Records for the exercise:
※

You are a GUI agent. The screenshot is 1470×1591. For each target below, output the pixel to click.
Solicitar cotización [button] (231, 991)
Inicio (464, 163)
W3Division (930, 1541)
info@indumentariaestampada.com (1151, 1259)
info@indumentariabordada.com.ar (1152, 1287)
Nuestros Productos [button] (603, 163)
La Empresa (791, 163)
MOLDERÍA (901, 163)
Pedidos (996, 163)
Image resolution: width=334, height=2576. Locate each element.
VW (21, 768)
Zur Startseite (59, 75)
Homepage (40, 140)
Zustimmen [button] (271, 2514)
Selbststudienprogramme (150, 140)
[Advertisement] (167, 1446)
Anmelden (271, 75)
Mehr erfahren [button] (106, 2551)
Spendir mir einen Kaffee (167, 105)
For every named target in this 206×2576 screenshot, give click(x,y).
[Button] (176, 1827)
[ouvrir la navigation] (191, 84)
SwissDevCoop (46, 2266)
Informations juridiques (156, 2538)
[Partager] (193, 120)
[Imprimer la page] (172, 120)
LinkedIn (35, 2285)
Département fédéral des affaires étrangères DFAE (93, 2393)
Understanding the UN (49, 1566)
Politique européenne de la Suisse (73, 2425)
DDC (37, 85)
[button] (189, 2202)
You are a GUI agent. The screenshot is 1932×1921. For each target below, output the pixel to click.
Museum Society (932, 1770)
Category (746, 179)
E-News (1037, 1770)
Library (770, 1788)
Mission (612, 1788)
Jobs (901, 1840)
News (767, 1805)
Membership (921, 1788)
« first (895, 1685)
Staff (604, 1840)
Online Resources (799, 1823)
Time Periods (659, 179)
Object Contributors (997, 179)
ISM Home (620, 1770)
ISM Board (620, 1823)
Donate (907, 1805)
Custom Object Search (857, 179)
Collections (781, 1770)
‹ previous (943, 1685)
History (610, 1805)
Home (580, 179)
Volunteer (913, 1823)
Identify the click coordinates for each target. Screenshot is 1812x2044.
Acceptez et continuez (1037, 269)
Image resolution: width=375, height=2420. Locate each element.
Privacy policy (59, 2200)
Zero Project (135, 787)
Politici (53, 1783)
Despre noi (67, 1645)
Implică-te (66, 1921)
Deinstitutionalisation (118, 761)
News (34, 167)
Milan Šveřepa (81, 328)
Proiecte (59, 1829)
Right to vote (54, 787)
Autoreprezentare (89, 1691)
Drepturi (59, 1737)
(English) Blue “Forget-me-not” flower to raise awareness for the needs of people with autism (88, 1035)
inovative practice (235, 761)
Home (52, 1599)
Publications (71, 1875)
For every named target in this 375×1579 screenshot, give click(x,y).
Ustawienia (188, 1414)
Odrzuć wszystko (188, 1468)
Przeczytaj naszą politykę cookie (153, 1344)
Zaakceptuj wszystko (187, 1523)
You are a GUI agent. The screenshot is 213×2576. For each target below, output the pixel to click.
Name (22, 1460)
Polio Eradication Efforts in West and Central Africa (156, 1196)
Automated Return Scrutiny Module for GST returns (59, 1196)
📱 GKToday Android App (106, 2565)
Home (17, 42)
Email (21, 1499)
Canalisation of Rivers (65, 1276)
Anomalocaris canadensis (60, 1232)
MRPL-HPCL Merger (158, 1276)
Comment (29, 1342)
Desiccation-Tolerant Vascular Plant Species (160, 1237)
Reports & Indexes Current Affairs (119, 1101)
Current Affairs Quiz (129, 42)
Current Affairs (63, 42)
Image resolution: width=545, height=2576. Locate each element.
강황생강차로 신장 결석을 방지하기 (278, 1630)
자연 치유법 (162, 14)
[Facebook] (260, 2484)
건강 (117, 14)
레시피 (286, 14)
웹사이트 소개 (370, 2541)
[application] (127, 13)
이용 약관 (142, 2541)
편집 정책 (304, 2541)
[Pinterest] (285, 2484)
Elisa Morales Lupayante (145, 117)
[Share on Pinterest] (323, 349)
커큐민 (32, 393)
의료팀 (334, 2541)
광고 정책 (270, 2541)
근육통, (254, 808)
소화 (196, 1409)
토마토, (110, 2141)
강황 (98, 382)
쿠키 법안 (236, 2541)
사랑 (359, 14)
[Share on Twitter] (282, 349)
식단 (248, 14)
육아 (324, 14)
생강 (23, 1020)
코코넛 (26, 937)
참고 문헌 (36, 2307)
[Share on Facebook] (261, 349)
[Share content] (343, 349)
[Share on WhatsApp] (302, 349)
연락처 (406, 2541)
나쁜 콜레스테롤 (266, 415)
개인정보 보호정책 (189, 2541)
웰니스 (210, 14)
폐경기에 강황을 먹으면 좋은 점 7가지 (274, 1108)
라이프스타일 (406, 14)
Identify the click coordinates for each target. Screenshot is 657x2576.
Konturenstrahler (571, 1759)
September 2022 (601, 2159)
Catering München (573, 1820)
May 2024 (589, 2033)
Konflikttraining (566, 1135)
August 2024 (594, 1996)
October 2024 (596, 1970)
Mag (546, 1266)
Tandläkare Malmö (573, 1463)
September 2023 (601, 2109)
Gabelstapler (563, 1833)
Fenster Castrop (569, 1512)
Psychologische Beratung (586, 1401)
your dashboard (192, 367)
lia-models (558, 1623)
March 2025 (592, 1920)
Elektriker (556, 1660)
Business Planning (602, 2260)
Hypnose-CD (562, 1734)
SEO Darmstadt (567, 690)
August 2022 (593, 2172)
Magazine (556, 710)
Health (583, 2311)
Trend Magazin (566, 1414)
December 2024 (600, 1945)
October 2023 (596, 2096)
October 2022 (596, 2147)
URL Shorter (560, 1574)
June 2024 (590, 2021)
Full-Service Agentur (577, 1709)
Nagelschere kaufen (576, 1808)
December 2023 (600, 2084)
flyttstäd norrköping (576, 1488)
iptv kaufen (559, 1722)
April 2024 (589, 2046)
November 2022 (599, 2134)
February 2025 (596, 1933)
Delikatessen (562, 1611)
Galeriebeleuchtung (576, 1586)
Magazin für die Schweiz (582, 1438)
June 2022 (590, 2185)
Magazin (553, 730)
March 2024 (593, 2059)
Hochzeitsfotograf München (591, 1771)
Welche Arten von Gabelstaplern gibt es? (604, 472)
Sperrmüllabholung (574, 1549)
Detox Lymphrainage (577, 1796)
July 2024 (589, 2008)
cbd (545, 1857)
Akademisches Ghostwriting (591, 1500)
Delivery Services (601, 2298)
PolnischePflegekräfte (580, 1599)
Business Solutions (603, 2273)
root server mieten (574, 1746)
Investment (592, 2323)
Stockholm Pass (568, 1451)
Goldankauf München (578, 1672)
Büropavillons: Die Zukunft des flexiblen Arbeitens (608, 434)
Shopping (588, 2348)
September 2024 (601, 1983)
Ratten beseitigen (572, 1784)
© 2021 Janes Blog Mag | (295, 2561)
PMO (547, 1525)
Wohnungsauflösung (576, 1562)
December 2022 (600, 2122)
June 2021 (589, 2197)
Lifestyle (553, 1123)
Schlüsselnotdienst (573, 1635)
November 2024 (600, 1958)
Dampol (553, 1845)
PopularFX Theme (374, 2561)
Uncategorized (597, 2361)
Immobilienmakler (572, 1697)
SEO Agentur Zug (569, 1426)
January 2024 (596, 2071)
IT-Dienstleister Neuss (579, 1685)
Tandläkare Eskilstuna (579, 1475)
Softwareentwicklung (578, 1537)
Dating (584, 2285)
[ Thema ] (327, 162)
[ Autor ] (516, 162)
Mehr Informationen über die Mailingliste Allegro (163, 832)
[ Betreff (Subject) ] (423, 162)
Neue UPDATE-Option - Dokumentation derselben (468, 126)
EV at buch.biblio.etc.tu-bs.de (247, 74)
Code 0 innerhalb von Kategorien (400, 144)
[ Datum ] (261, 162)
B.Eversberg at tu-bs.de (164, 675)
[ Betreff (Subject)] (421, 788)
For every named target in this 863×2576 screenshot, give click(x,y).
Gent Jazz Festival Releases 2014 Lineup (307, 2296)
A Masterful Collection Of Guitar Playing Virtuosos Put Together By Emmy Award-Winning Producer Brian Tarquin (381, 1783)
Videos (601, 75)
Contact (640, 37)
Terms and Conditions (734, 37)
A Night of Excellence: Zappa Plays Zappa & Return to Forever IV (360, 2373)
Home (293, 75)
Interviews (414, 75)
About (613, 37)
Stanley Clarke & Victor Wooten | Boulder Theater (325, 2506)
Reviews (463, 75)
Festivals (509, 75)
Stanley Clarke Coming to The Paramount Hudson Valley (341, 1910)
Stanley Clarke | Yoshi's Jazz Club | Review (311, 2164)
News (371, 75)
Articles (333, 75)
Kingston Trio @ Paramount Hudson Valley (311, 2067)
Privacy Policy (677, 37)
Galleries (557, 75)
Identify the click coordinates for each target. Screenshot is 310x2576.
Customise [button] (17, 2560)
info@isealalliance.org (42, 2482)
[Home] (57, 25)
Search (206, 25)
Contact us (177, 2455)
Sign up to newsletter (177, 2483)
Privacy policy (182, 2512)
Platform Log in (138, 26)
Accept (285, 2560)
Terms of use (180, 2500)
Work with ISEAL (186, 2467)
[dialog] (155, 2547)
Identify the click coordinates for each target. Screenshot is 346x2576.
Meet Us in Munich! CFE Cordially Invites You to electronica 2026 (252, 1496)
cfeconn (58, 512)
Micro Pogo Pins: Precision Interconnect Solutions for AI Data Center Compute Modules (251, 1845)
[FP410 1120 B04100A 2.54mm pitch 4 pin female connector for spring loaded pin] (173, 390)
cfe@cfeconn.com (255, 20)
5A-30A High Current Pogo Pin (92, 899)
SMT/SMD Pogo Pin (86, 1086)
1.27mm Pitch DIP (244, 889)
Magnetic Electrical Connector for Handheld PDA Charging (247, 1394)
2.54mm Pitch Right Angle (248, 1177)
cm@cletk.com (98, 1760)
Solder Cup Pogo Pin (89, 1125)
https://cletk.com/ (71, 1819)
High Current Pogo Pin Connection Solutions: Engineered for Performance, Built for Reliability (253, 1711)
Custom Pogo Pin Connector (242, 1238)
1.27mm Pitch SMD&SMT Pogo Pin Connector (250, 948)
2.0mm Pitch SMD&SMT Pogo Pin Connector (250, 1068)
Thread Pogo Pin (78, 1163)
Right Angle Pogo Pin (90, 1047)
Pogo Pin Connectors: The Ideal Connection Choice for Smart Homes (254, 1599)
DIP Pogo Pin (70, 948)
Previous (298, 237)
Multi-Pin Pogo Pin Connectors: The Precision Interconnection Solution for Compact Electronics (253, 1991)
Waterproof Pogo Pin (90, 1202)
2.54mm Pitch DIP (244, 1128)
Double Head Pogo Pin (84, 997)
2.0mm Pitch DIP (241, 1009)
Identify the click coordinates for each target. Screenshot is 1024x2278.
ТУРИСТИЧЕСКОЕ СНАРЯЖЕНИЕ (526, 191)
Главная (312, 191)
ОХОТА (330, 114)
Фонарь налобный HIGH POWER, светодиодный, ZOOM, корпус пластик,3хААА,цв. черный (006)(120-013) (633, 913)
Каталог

※

Exercise: The word is "Identify". Copy every line above where it appears.

Output:
Identify the click coordinates for each target. Screenshot is 1812x2044.
Identify the click coordinates for each target. Screenshot is 657x2576.
Identify the click coordinates for each target. Screenshot is 310x2576.
Identify the click coordinates for each target. Screenshot is 346x2576.
Identify the click coordinates for each target. Screenshot is 1024x2278.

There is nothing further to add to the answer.